Il s’agit d’une mesure de soulagement : on est obligé d’arrêter le traitement, mais on sait que cet arrêt aura pour conséquence la mort, et que cette mort sera précédée d’une agonie dans la souffrance. C’est donc le devoir du médecin d’empêcher que cette fin de vie soit douloureuse, ou en souffrance. Par voie de conséquence, on administre donc la sédation pour prévenir la souffrance qui va être induite par la décision du malade, décision contre laquelle nous n’avons aucun recours. On peut même imaginer que le malade refuse qu’on le place sous respirateur artificiel, ou qu’on lui installe une sonde gastrique.
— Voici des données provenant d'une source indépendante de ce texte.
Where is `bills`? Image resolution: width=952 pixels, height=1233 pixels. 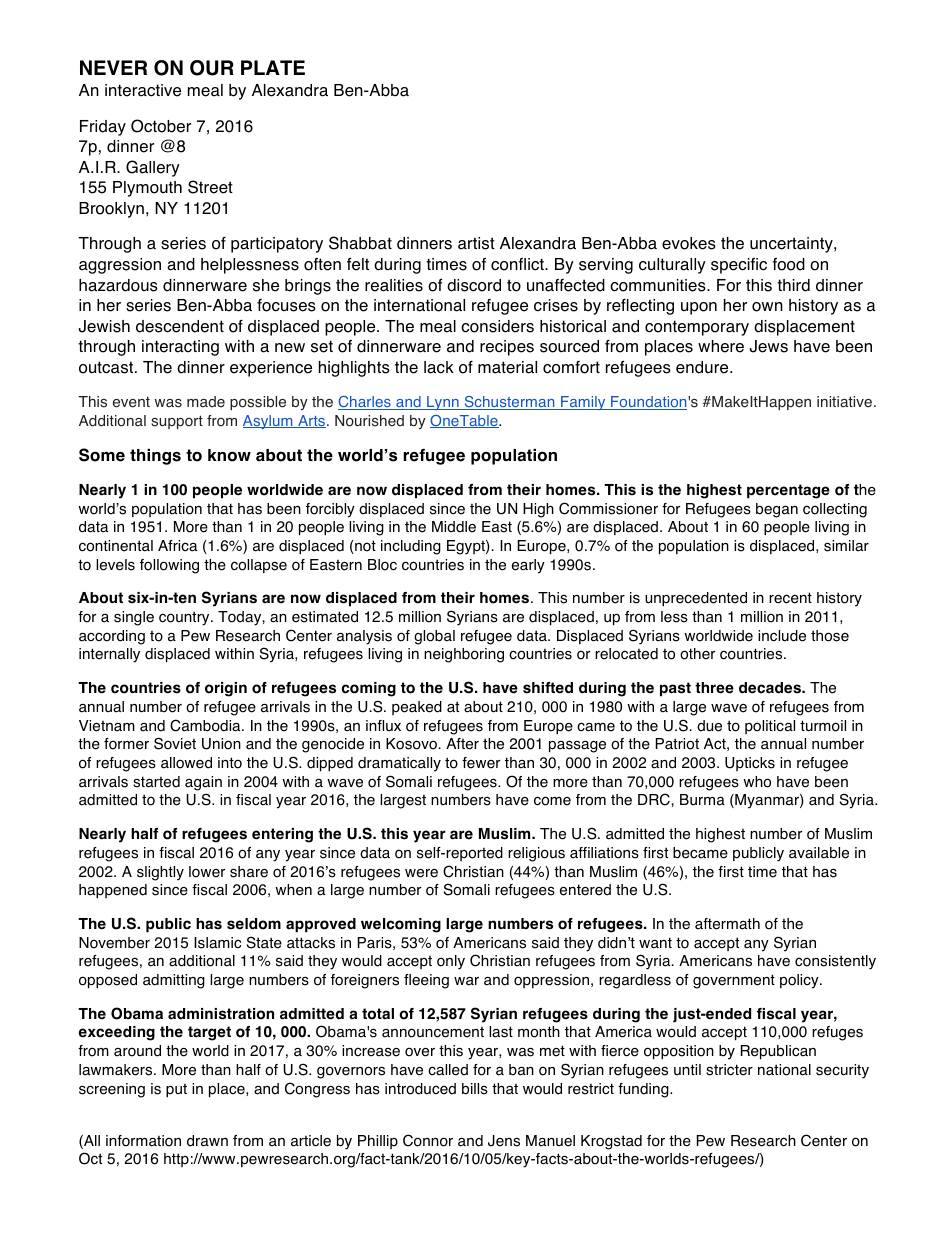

Que faire dans ce cas ? Abandonner le malade, parce qu’il a pris une décision contraire à son intérêt ? On est bien obligé, par compassion, par solidarité, par fraternité, de mettre en place un traitement qui empêche non la mort, mais la souffrance qui la précède.

La troisième situation est celle qui s’est présentée dans l’affaire Hervé Pierra. Chacun se souvient de cet homme dont tous les traitements avaient été arrêtés, peu après l’adoption de la loi de 2005 : les médecins ont fermé la porte et n’ont plus rien fait. Lorsqu’on arrête un traitement parce que l’on considère que c’est une obstination déraisonnable, et que le malade va mourir, notre devoir est de continuer les soins. L’objet de ces soins est que le malade ne souffre pas. C’est un devoir vis-à-vis du malade, mais aussi de la famille, qui ne doit pas voir un corps et une vie finissante dans des convulsions ou des douleurs, ou des éléments qui peuvent laisser penser, même si les lésions cérébrales sont majeures, que le malade peut souffrir.

Dans le premier cas, nous sommes donc dans une circonstance de soins palliatifs : nous n’arrivons pas à calmer la douleur, nous passons donc à l’étape supérieure. Dans les deux autres cas, ce sont les conséquences de l’arrêt de traitements. Pour les uns, parce que le malade le souhaite, et que si l’on n’arrive pas à le convaincre, on doit suivre son avis, conformément à la règle déontologique qui prévaut depuis longtemps, et à la loi de 2002, renforcée par celle de 2005. Le dernier cas est celui du malade maintenu artificiellement en vie dont on arrête le traitement parce que l’on considère qu’il y a une obstination déraisonnable. On ne peut regarder ce malade doucement décliner dans la souffrance. Si par exemple on arrête un respirateur en réanimation, on va sédater profondément pour qu’aucune souffrance ne résulte de l’arrêt d’un traitement mis en place à cause d’une obstination déraisonnable qui a été décidé collégialement.

Ces trois cas sont antérieurs au texte dont nous débattons ce soir. Ce sont de bonnes pratiques médicales qui ne relèvent en aucun cas de l’euthanasie.